The other day, reminiscing over the year gone by with a friend, I realised that this was the year I finally cast away the heavy cloak of worry for the first time in my life. Don’t get me wrong, my pulse still quickens at the first sign of a hitch, I still occasionally entertain worst-case-scenarios when the nurse calls with the test results, or the boss wants to have an impromptu chat, or it takes my ageing mum who lives alone more than ten rings to get the phone. Yet, overall, the worry has subsided and quality of life has increased.

These days the little niggle doesn’t escalate as fast into worry, then anxiety, then panic, then the sort of end-of-the-world catastrophe. Over the course of the last year, I have learned to acknowledge negative feelings, be it worry, or fear, or anxiety, and set them free, as life coaches and counsellors often advise us to do. I think of wearisome worries as butterflies now – try to catch and trap one in a jar, they will whirl and whirl around until they clip their wings and fall to the floor, a dead weight. When we trap worries in our head, we confine them to a little space where they whirl and whirl around until they sink to the bottom, their demise weighing our spirits down. Yet, once set free, they set your mind free too.
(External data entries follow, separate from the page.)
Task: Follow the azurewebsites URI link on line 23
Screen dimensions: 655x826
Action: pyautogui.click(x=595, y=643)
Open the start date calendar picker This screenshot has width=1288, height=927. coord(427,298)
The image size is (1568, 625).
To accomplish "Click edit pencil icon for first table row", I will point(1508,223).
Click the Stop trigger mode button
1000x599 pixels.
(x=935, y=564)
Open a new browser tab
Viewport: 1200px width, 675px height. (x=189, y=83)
What is the secret, you say? 2017 was my year of living dangerously. Not dangerous by an adrenalin junkie’s standards, mind! I didn’t sell my house and go travelling, swimming with the sharks in South Africa, or hiking the Inca trail in South America, or living with the natives of Papua New Guinea to find myself. 2017 was my year of living dangerously and living each day as best as I possibly could within my means.

Dangerously as early on in the year, safety nets I thought would be there for the foreseeable future were suddenly taken away. I had no choice but to take a big leap of faith and hope for the best. The 38-year-old me would have cried for days, depressed and downtrodden, busy having a pity party. The 39-year-old me, empowered by where I wanted to be headed by 40, got up and got on with life the best way possible and possibly turned 2017 into the best year ever. Living each day as best as I possibly could because instead of taking each day as a burden, I started finding it a blessing. Each day was a new opportunity to start again, or to quit ‘adulting’ and stay in bed if I so wished, or jump into the car and go where the wind blew.

Ironic, for someone who’s got a couple of bungee jumps under her belt that I had been so cautious of big leaps of faith when it came to living. When you are about to potentially jump to your death from 100-odd meters relying on a couple of bungee cords, you don’t really think that you will end up dead. Otherwise no one would ever dare! Sure, the idea springs to mind, but you spring into oblivion before it takes hold. That’s why the operators at bungee stations always tell the jumpers not to linger, knowing the longer you linger, the harder the jump. You just need to cultivate the faith to see you through.

Ironic, how, on the eve of 40, I finally realise life works in exactly the same way. Cultivate enough faith, cast aside ill thoughts and take a big leap. You will either fall (and get back up) or fly (and have your best year ever yet). In either case, you are on to a good thing. If ever you find your stabilisers or safety nets ripped away in 2018, make it your year of living dangerously in the moment and you will truly be transformed.